Las minorías políticas y económicas que, desde la instauración de la República en 1830, rigieron a Venezuela siempre se quejaron de la incomprensión y de las rebeldías del pueblo que sojuzgaran en nombre de la libertad, la justicia y la democracia, sin buscar realmente las causas de este comportamiento “injustificado”. Siempre de espaldas al clamor popular, se regodeaban de ser una elite ilustrada y predestinada, la única capaz de conducir al país al progreso e igualación con las demás naciones del mundo, especialmente de Estados Unidos, cuyo sistema les servía de parangón portentoso, por lo cual cualquier ideología “extraña” al carácter latinoamericano, como el comunismo, tendría que ser combatido y erradicado a sangre y fuego, sin importar las consecuencias. Esto último hizo de tales “elites” vasallos incondicionales del imperialismo gringo, desde el momento mismo que éste les disputara a las potencias europeas el control de Nuestra América. Por ello mismo, hay un denominador común presente en todas estas naciones, con iguales resultados de dependencia política y subdesarrollo económicos, así como en las luchas comunes que libran nuestros pueblos por alcanzar una verdadera emancipación, completa y ajustada a sus aspiraciones seculares.

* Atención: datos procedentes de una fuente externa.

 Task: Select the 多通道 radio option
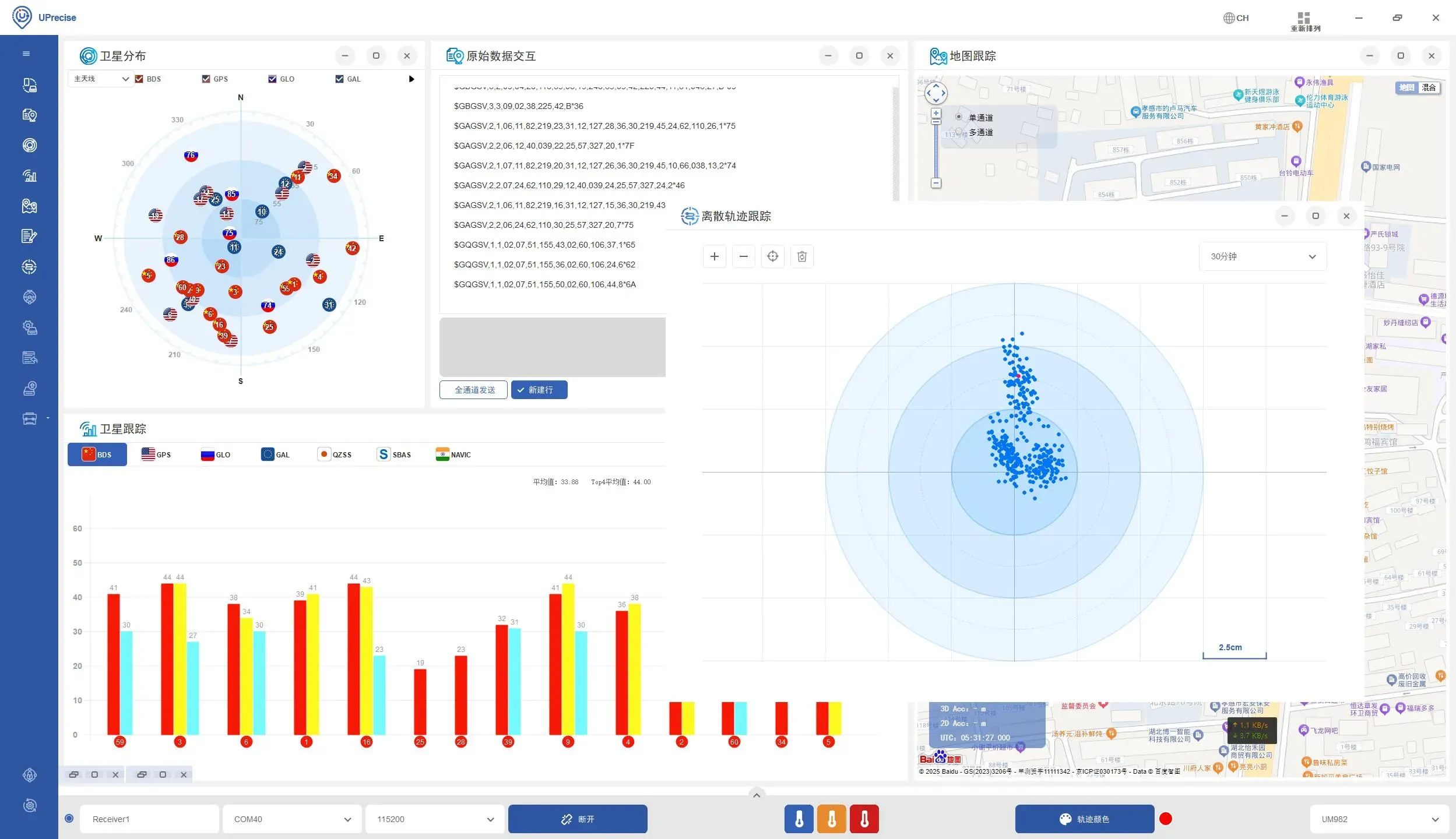(959, 132)
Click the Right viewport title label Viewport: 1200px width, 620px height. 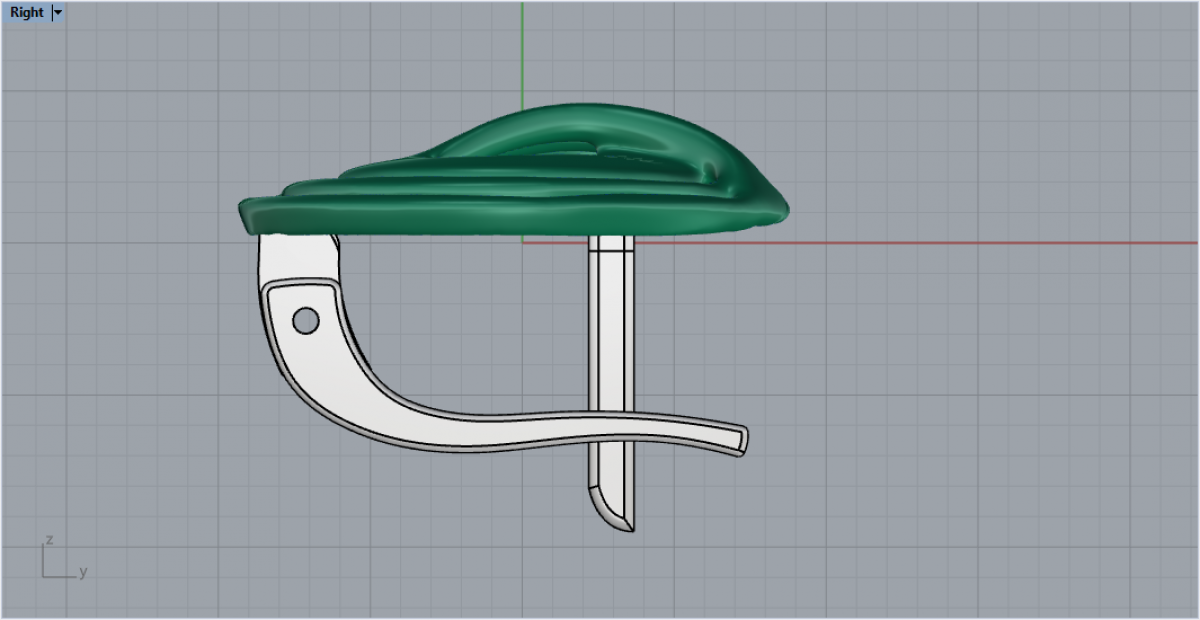point(27,13)
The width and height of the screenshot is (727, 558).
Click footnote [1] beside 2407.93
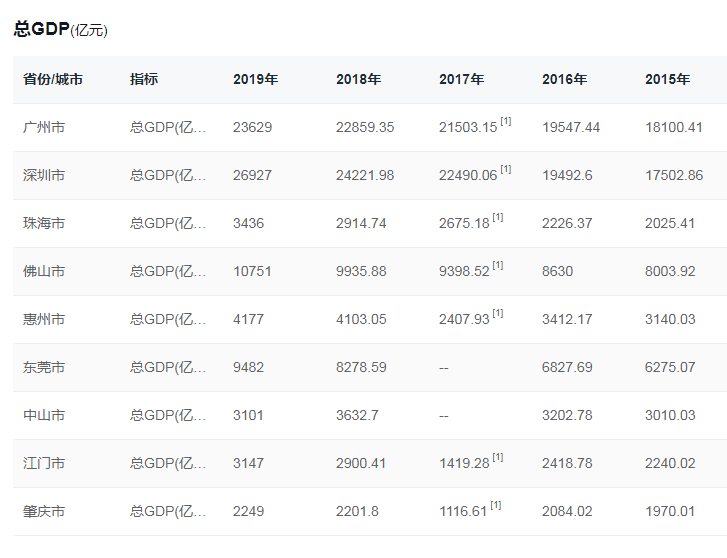pyautogui.click(x=498, y=314)
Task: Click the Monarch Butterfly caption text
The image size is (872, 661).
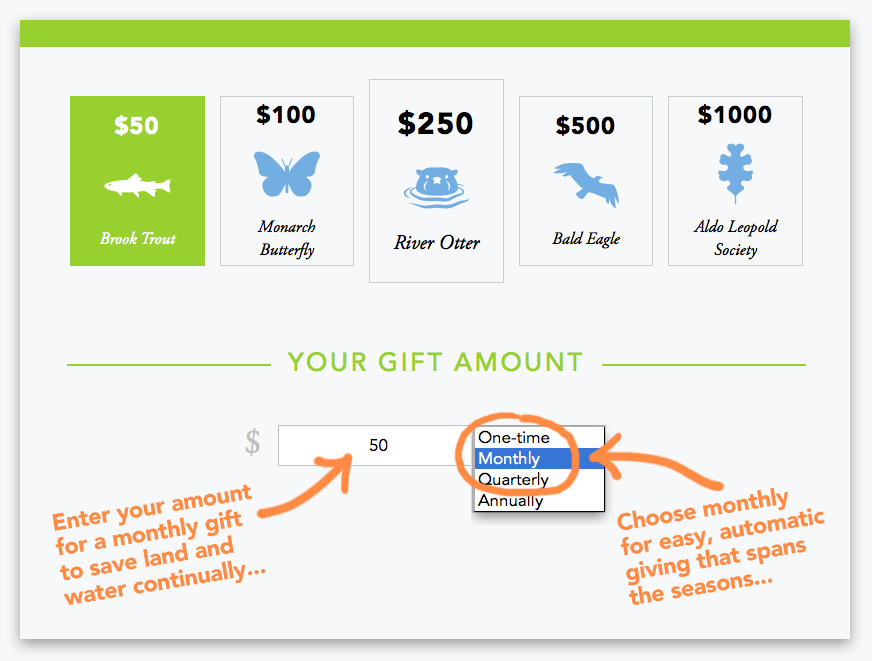Action: click(287, 238)
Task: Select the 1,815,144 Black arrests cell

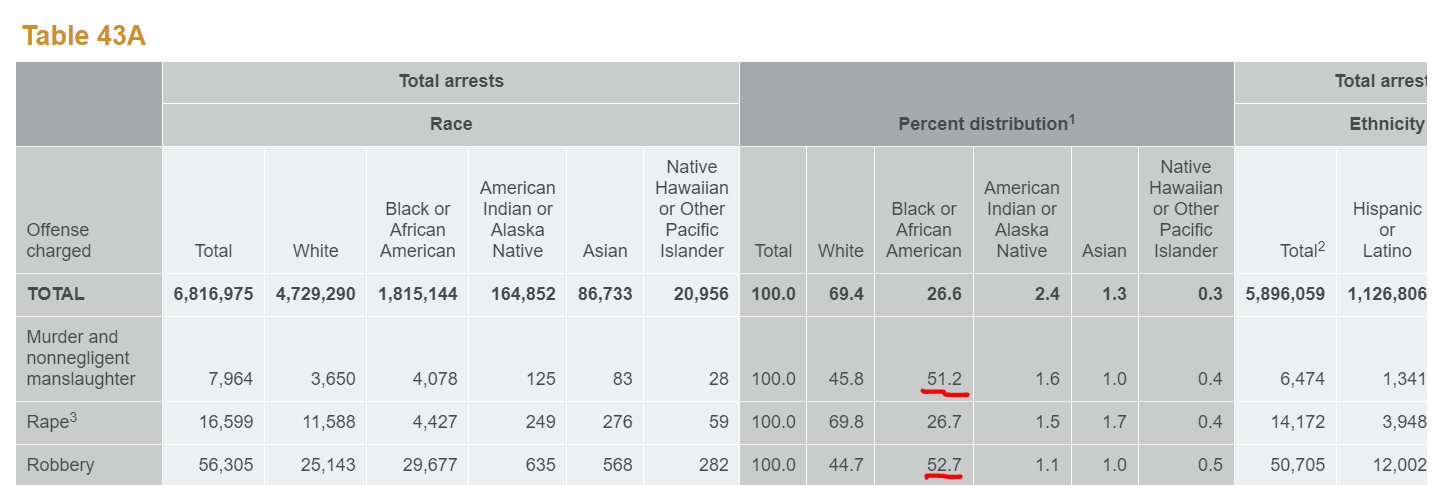Action: 417,294
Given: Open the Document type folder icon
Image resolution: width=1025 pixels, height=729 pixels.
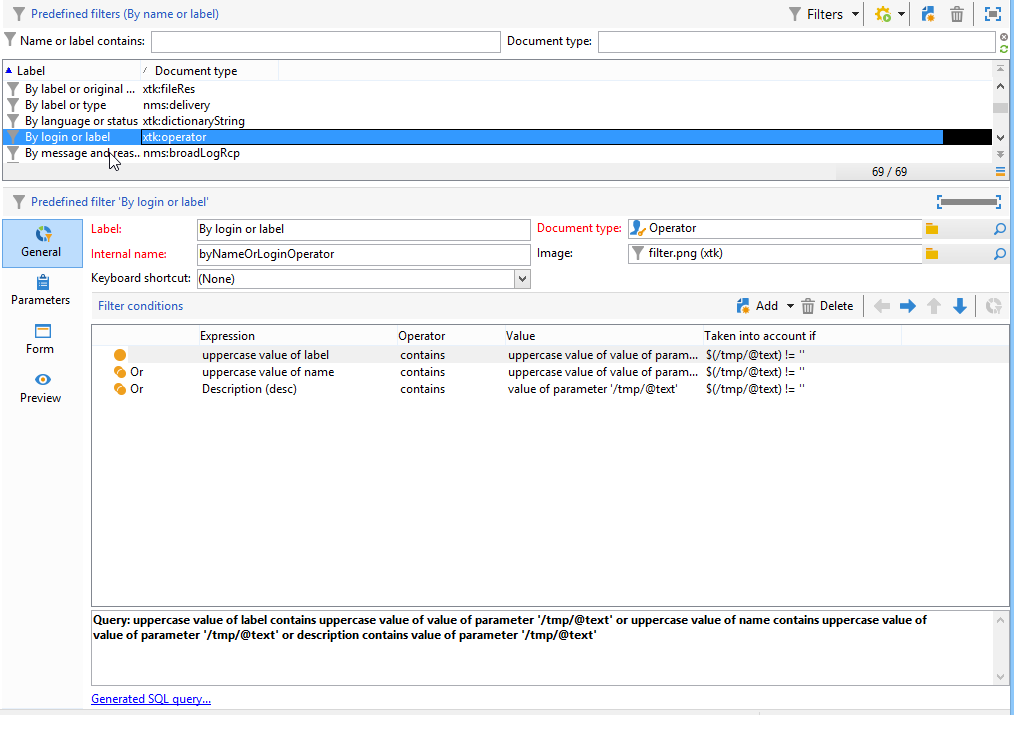Looking at the screenshot, I should click(932, 229).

Durante todo el período hegemónico de estas minorías, los sectores populares se mantuvieron en un estado de indefensión y de injusticias, cuya salida era la rebelión abierta, espontánea y desesperada que podrían adoptar, como la ocurrida el 27 y 28 de febrero de 1989 en Venezuela, al igual que en otros países de nuestro continente, por la aplicación de medidas económicas neoliberales, impuesta por el Fondo Monetario Internacional (FMI), pero que eran reprimidos sin ninguna contemplación por las policías y los ejércitos, aun cuando la mayoría de ellos constituían (y constituyen) parte del pueblo al cual someten y exterminan, respondiendo así a una doctrina de seguridad nacional delineada por Estados Unidos. Por eso, cuando en la actualidad estos mismos pueblos sometidos y escarnecidos, sin mucha instrucción, pero con un alto concepto de la libertad, la soberanía, la justicia y la democracia, alzan sus banderas y conquistan espacios políticos de importancia (incluyendo gobiernos), inmediatamente se les trata de reducir mediante la mentira mediática, las amenazas y los asesinatos, descalificando su accionar y sus expectativas. De ahí que todas estas “elites” se ubiquen en contra de la historia, en un proceso alienador sistematizado que buscó dejar sin memoria histórica a los pueblos que dominaron, de manera que el dominio fuera total; por lo mismo, aceptan como aceptable y recomendable la subordinación al imperialismo yanqui, a fin de disfrutar de algunas de sus migajas en la explotación de nuestros recursos naturales y trabajadores, por lo que no les importa segregar algunas de nuestras naciones (como se pretende en Bolivia), si con ello logran sus propósitos oligárquicos.
En el presente, esa corriente liberadora que recorre toda nuestra América, amenazando no solo los intereses de las oligarquías, sino de la hegemonía estadounidense, se hermana en los ideales de integración y autodeterminación de los pueblos que ya proclamaran en su tiempo Simón Bolívar y José Martí, sin obviar lo hecho por otros próceres latinoamericanos. Dicha realidad debe ser comprendida en toda su dimensión por nuestros pueblos y por quienes desean hacer la revolución junto con ellos, de manera que se comprenda la integridad y complementariedad de la misma, sin el chovinismo inculcado por las minorías antinacionales, como herencia nociva de la división político-territorial impuesta por el colonialismo hispano.